Segment Start: Provided entries

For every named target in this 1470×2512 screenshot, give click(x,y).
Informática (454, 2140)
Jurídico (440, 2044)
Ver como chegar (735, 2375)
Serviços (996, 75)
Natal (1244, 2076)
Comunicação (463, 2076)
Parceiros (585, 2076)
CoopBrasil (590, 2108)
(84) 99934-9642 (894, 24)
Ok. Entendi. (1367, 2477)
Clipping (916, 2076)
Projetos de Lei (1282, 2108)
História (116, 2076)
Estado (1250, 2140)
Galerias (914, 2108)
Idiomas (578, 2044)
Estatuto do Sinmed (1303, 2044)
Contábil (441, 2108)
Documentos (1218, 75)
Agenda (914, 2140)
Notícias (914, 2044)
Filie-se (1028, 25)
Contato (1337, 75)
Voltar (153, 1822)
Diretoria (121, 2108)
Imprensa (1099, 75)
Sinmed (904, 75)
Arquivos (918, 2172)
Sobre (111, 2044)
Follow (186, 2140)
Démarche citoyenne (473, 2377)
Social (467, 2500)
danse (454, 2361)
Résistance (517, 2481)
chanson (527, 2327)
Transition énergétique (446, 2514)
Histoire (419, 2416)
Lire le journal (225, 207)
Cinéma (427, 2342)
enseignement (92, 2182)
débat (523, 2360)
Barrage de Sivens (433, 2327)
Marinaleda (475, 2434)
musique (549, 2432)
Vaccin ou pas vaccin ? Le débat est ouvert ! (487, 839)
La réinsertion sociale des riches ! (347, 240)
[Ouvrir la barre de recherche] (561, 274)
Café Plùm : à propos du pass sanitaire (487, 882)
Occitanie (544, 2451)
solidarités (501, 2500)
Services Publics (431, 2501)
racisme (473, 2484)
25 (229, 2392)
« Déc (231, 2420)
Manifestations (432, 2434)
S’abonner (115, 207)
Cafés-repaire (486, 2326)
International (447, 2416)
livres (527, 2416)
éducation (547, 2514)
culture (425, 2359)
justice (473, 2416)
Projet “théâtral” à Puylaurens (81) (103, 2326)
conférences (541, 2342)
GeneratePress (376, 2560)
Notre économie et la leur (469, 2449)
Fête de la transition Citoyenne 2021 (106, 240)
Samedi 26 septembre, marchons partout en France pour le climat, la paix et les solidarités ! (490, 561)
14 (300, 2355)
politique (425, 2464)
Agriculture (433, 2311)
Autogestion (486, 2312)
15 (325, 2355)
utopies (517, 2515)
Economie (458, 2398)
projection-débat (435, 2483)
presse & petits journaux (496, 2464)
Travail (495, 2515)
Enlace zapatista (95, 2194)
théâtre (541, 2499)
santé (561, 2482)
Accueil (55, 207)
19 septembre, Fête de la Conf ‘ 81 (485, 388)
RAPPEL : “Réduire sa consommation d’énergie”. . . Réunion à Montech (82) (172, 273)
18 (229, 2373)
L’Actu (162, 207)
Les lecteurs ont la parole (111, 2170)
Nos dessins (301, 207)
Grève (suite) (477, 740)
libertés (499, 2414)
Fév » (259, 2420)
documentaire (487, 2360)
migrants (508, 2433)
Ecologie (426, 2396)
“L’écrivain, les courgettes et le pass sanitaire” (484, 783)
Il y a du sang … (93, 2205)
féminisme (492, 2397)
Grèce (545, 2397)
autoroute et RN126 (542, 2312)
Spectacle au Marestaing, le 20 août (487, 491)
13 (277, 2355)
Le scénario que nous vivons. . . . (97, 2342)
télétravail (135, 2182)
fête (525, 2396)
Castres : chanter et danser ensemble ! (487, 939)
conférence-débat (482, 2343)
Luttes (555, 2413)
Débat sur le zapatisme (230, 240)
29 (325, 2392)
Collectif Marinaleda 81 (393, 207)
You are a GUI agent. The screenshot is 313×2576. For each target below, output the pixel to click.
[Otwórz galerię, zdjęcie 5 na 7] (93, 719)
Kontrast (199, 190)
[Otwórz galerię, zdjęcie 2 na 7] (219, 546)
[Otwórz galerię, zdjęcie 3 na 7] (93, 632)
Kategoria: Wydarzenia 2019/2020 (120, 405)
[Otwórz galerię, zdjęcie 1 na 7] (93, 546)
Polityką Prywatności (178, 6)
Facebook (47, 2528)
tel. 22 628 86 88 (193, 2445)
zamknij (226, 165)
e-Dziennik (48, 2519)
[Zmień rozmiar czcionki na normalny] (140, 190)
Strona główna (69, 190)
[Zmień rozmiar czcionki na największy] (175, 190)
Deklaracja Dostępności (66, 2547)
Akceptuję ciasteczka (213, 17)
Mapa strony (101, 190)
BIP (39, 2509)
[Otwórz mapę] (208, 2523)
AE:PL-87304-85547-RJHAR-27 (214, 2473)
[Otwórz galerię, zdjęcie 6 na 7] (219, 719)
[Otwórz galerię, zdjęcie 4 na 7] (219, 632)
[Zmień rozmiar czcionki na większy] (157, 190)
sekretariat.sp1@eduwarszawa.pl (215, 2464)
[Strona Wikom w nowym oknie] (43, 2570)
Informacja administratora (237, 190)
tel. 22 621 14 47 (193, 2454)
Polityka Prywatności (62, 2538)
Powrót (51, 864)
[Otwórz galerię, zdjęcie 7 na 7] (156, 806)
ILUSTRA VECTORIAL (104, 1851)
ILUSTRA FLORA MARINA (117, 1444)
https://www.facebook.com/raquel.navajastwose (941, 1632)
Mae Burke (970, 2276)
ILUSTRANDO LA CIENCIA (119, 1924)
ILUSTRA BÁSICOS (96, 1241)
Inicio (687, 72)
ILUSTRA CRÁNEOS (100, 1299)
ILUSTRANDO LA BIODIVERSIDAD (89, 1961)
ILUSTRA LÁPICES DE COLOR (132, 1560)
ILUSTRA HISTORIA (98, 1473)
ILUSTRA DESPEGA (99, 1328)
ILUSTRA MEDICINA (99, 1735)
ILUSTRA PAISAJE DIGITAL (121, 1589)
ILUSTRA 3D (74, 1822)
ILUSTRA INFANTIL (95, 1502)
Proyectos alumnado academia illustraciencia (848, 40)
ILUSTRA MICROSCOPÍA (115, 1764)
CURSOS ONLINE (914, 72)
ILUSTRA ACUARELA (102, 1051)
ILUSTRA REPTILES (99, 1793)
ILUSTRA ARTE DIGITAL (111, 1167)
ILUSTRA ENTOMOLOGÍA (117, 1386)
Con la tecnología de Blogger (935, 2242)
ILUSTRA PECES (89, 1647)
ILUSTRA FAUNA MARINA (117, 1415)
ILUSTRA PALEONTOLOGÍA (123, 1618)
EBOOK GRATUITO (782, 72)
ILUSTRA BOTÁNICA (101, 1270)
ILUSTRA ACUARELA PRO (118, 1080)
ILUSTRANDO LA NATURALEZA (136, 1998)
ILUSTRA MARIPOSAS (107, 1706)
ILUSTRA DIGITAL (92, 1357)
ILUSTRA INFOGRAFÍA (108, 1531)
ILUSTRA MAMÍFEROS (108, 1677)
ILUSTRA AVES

Segment End: Provided entries

• [What the task requires]
Beginning at the first line above, repeat exactly until the line containing "Fête de la transition", which is included.

• [Output below]
For every named target in this 1470×2512 screenshot, give click(x,y).
Informática (454, 2140)
Jurídico (440, 2044)
Ver como chegar (735, 2375)
Serviços (996, 75)
Natal (1244, 2076)
Comunicação (463, 2076)
Parceiros (585, 2076)
CoopBrasil (590, 2108)
(84) 99934-9642 (894, 24)
Ok. Entendi. (1367, 2477)
Clipping (916, 2076)
Projetos de Lei (1282, 2108)
História (116, 2076)
Estado (1250, 2140)
Galerias (914, 2108)
Idiomas (578, 2044)
Estatuto do Sinmed (1303, 2044)
Contábil (441, 2108)
Documentos (1218, 75)
Agenda (914, 2140)
Notícias (914, 2044)
Filie-se (1028, 25)
Contato (1337, 75)
Voltar (153, 1822)
Diretoria (121, 2108)
Imprensa (1099, 75)
Sinmed (904, 75)
Arquivos (918, 2172)
Sobre (111, 2044)
Follow (186, 2140)
Démarche citoyenne (473, 2377)
Social (467, 2500)
danse (454, 2361)
Résistance (517, 2481)
chanson (527, 2327)
Transition énergétique (446, 2514)
Histoire (419, 2416)
Lire le journal (225, 207)
Cinéma (427, 2342)
enseignement (92, 2182)
débat (523, 2360)
Barrage de Sivens (433, 2327)
Marinaleda (475, 2434)
musique (549, 2432)
Vaccin ou pas vaccin ? Le débat est ouvert ! (487, 839)
La réinsertion sociale des riches ! (347, 240)
[Ouvrir la barre de recherche] (561, 274)
Café Plùm : à propos du pass sanitaire (487, 882)
Occitanie (544, 2451)
solidarités (501, 2500)
Services Publics (431, 2501)
racisme (473, 2484)
25 (229, 2392)
« Déc (231, 2420)
Manifestations (432, 2434)
S’abonner (115, 207)
Cafés-repaire (486, 2326)
International (447, 2416)
livres (527, 2416)
éducation (547, 2514)
culture (425, 2359)
justice (473, 2416)
Projet “théâtral” à Puylaurens (81) (103, 2326)
conférences (541, 2342)
GeneratePress (376, 2560)
Notre économie et la leur (469, 2449)
Fête de la transition Citoyenne 2021 (106, 240)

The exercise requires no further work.